More than a dozen U.S. city and state transit agencies are in limbo pending Senate deliberation on a bill that would block their ability to earn millions of dollars. Under
review are deals made when transit systems lease train cars, buses or rail lines to private corporations.
“At a time when these states and localities are strapped for resources — look at California, that’s a good example — it’s unfortunate that this additional resource area looks like it’s going to be shut down,” said Daniel Duff, vice president of government affairs for the
American Public Transportation Association (APTA).

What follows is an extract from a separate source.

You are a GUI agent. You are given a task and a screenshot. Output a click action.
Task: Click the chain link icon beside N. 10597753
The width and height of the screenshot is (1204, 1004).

Transit systems in Atlanta, Los Angeles, Connecticut and New Jersey are among those affected. Fifteen leasing deals averaging more than $3 billion in assets have come to a halt after the U.S. Treasury Department told the Transportation Department to stop approving them. APTA estimates that the deals would have reaped $250 million for transit agencies.
“You can’t tell people, notwithstanding the fact it was legal when you did it, it’s not legal now,” said House Ways and Means Committee Chairman Bill Thomas, R-Calif., to the Associated Press. “A government should never do that.”
Under these type of leases, the transit system retains control over the equipment and receives payment to cover upgrades, while the corporation gets a tax break for the equipment’s depreciated value. Critics have said the deals should stop because they merely provide a tax loophole for corporations.
“The promoters of these deals had a clear indication that their gig would be up sooner or later,” Senate Finance Committee Chairman Charles Grassley, R-Iowa told the AP in an interview.